■ **Exercise directions**:
Every line from the line containing "Open Heydrich's avatar picture" through the final line below must be returned exactly, and no other line.

■ **Data listing**:

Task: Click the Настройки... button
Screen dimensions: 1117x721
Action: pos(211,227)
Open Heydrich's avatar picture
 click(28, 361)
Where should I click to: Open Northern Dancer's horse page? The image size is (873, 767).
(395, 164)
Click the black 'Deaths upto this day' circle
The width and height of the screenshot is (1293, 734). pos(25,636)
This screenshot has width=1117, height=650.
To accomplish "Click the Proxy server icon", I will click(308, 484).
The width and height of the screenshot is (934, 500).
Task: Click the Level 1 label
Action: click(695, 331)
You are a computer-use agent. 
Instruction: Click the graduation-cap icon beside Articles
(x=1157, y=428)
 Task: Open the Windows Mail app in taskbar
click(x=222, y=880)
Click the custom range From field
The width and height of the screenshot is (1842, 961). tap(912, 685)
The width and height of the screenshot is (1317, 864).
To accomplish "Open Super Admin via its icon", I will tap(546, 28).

■ **Solution**:
Open Heydrich's avatar picture
 click(28, 361)
Where should I click to: Open Northern Dancer's horse page? The image size is (873, 767).
(395, 164)
Click the black 'Deaths upto this day' circle
The width and height of the screenshot is (1293, 734). pos(25,636)
This screenshot has width=1117, height=650.
To accomplish "Click the Proxy server icon", I will click(308, 484).
The width and height of the screenshot is (934, 500).
Task: Click the Level 1 label
Action: click(695, 331)
You are a computer-use agent. 
Instruction: Click the graduation-cap icon beside Articles
(x=1157, y=428)
 Task: Open the Windows Mail app in taskbar
click(x=222, y=880)
Click the custom range From field
The width and height of the screenshot is (1842, 961). tap(912, 685)
The width and height of the screenshot is (1317, 864).
To accomplish "Open Super Admin via its icon", I will tap(546, 28).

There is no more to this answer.